**What needs to be done**
Copy out the entries below exactly as they stand, but only from the line containing "network (60, 341)" through the line containing "[Как лабораторный контроль".

**Provided records**
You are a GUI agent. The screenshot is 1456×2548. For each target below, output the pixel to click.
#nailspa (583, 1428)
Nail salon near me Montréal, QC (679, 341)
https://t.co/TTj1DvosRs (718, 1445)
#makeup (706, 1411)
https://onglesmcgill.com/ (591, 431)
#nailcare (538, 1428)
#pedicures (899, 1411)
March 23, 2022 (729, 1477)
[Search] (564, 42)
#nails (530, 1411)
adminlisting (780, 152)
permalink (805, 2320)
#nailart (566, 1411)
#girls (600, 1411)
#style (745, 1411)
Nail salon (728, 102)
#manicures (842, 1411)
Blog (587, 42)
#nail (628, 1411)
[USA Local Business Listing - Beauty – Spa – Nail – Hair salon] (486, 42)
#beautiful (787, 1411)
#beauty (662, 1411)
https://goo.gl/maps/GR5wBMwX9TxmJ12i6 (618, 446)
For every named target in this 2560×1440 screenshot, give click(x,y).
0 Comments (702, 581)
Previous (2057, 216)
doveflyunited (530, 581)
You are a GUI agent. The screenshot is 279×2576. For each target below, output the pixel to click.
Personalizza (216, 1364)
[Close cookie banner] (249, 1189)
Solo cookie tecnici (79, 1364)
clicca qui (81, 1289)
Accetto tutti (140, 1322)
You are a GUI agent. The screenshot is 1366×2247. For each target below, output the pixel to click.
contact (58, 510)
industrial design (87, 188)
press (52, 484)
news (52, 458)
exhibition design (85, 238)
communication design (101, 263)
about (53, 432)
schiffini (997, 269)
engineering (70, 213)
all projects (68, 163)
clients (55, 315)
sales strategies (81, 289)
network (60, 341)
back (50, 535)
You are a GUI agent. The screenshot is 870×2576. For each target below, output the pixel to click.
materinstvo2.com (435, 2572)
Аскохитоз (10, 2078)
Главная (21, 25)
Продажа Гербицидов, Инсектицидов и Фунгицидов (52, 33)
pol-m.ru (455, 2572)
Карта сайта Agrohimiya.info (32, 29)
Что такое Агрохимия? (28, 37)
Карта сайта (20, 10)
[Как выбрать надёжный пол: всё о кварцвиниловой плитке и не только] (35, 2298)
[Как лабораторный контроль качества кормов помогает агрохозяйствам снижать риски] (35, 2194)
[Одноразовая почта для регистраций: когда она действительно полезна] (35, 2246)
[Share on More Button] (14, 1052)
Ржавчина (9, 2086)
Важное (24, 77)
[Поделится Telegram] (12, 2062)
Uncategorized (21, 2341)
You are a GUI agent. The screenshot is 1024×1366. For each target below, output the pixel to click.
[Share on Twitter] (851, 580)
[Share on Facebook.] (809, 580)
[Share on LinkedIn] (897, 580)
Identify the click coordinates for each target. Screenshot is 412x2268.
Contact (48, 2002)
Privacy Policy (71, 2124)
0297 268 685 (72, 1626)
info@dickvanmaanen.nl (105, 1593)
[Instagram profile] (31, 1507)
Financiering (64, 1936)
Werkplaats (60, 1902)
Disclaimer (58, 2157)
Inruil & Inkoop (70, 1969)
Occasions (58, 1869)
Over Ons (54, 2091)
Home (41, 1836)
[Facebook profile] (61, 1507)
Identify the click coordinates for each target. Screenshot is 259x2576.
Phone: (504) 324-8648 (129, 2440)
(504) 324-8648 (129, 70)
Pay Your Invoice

**Task output**
network (60, 341)
back (50, 535)
You are a GUI agent. The screenshot is 870×2576. For each target below, output the pixel to click.
materinstvo2.com (435, 2572)
Аскохитоз (10, 2078)
Главная (21, 25)
Продажа Гербицидов, Инсектицидов и Фунгицидов (52, 33)
pol-m.ru (455, 2572)
Карта сайта Agrohimiya.info (32, 29)
Что такое Агрохимия? (28, 37)
Карта сайта (20, 10)
[Как выбрать надёжный пол: всё о кварцвиниловой плитке и не только] (35, 2298)
[Как лабораторный контроль качества кормов помогает агрохозяйствам снижать риски] (35, 2194)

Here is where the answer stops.